Point de vue: Digital dance Days

La dernière journée du digital Dance Days a été marquée par la représentation en live streaming du spectacle «Joudhour» de Ilyès Gharbi, une recherche des origines, des liens qui se tissent entre la terre et les hommes, la recherche d’ancrage et la quête de soi. Interprété par Ilyès Gharbi, Tarek Bouallagui, Mohamed Ali Ben Naji, Yasser Madi, Zied Sellim, Kousay, Aziz Barhoumi , Lotfi Ben Slimen, «Joudhour» fait partie d’un projet basé sur la transmission chorégraphique, produit par le Théâtre de l’Opéra de Tunis et mis en œuvre par le Centre chorégraphique tunisien du pôle ballet et art chorégraphique.

C’est quoi au fait une transmission chorégraphique ? Il s’agit encore une fois de liens et de ponts qui relient deux ou plusieurs visions, ce regard sur le monde qui diffère d’une personne à une autre. La pièce «Roots» du chorégraphe franco-algérien Kader Attou se voit réécrite par de jeunes Tunisiens. Lui, il cède la conception, la musique, l’univers et l’idée et leur donne la liberté d’en faire leur propre version. Une version qui se nourrit des individualités, du groupe, des sensibilités et du vécu. Les choses ne sont pas les mêmes, des deux côtés de la Méditerranée, mais le questionnement des racines est un questionnement permanent.

Kader Attou passe la main aux danseurs tunisiens, pour donner une autre coloration à sa pièce et voir les choses d’un autre point de vue, une sorte de relais d’une pièce chorégraphique dont la transmission à des danseurs tunisiens a été conduite par Ilyès Gharbi.

«Depuis une vingtaine d’années, ma danse s’est façonnée dans le frottement des esthétiques, danse hip-hop, danse Kathak (une danse pure et narrative, traditionnelle du nord de l’Inde. Elle fait partie des dix danses classiques de l’Inde), danse contemporaine.

Ce qui m’importe dans cette relation-là, c’est de construire des ponts, créer du lien, du dialogue dans la différence. Cette recherche m’a conduit à essayer de mieux comprendre ce qui était du ressort du corps ou de l’émotion. Comment, à partir d’une technique, d’un mouvement mécanique, d’un code, avec la virtuosité, naît cette émotion. Cette question fonde The Roots», explique le chorégraphe.

The Roots, c’est avant tout une aventure humaine, un voyage. Onze danseurs hip-hop d’excellence en sont les interprètes et m’accompagnent dans cette aventure. Tableau après tableau, la performance transforme, ouvre vers un ailleurs, emmène vers un autre.

L’univers est celui du quotidien, ordinaire, une table… un vinyle craque sur un tourne-disque, souvenir d’enfance. La musique joue là un rôle important, évocateur, la masse des danseurs lui répond.
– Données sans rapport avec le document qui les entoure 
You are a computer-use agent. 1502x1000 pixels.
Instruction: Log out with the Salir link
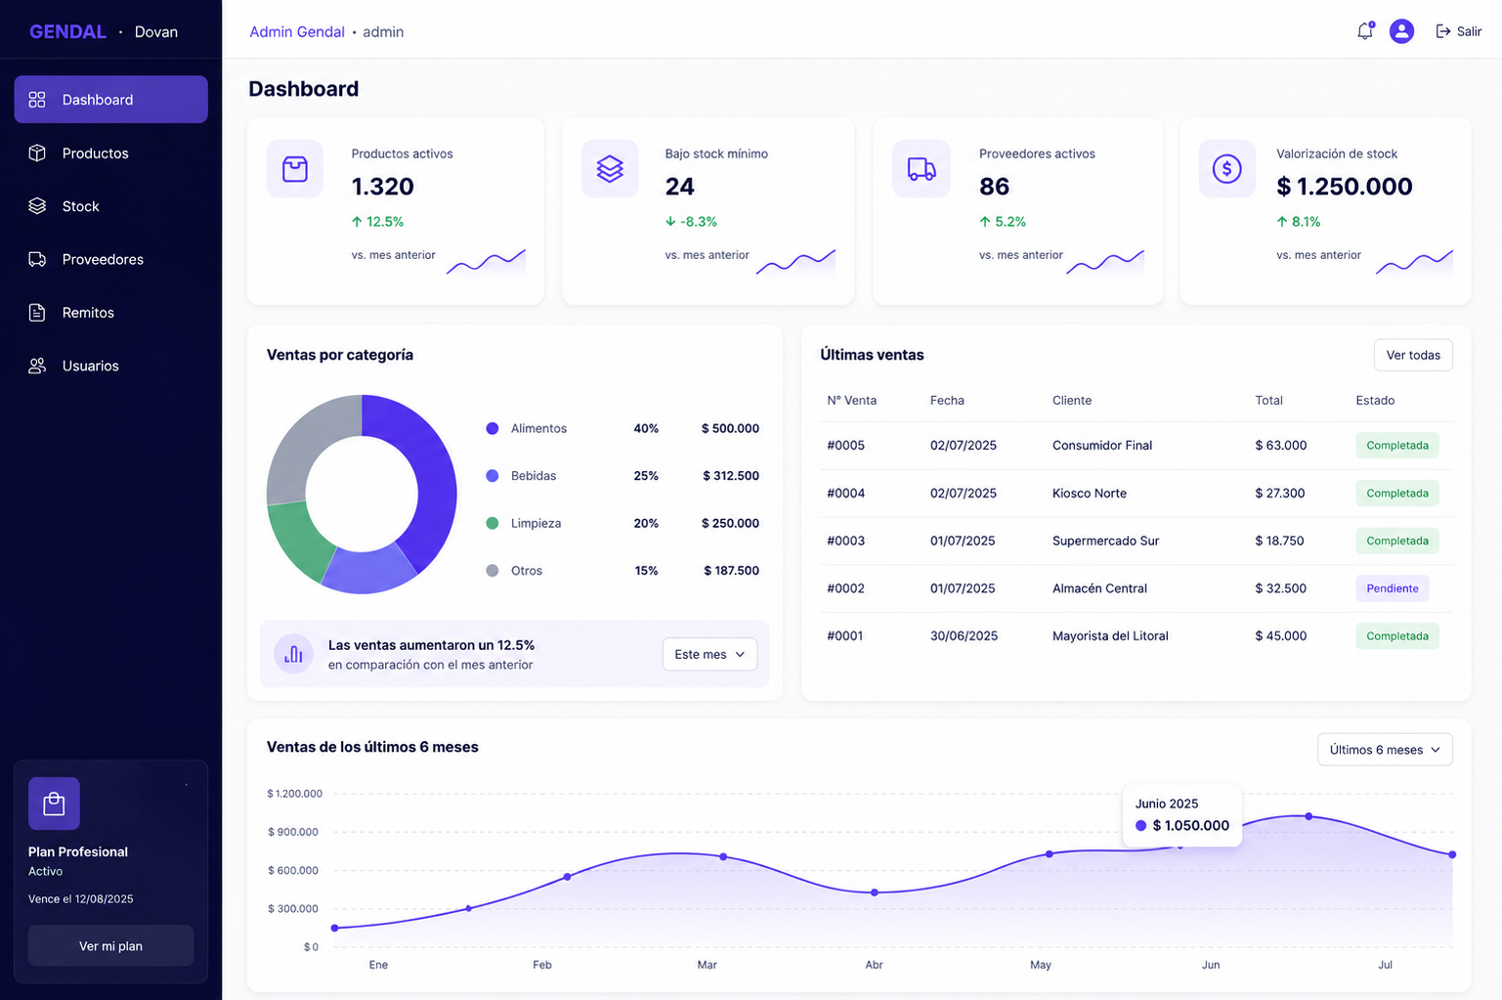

Brahms, Glazunov, la musique électro notamment, ouvrent des portes à cette humanité qui danse.

Dans cette version tunisienne, la pièce emprunte le pas de Kader Attou, se nourrit de sa réflexion, et partage la même démarche pour s’interroger à son tour. Faire appel à l’histoire de chacun, de chaque danseur avec leurs richesses et leur singularité est la ligne à suivre.
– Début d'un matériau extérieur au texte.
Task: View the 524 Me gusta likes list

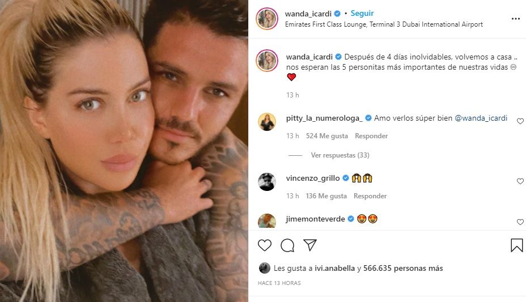Action: point(326,136)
La comparaison entre la version originelle et la tunisienne n’est pas de mise, c’est juste un parallèle qui met en lumière les sensibilités et les écritures. La réalité de la danse n’est pas la même entre le centre et la périphérie, et entre le nord et le sud. «Joudhour» est une manière aussi de poser un regard sur l’autre et sur soi, une interpellation des espaces, la recherche de la lumière.

Dans le hip-hop, les pistes sont multiples, les corps, qui s’efforcent pour la meilleure et la plus forte des prouesses techniques, se laissent entraîner par la musique classique. Les corps tendus donnent à voir une forme de hip-hop apaisé, qui veut raconter plutôt qu’impressionner. C’est ce que nous retenons de Joudhour, les autres imperfections sont rattrapables avec le travail, l’acharnement et la régularité. Pourvu que nos structures publiques arrivent à défendre ces projets et offrent aux danseurs la possibilité d’exercer leur métier.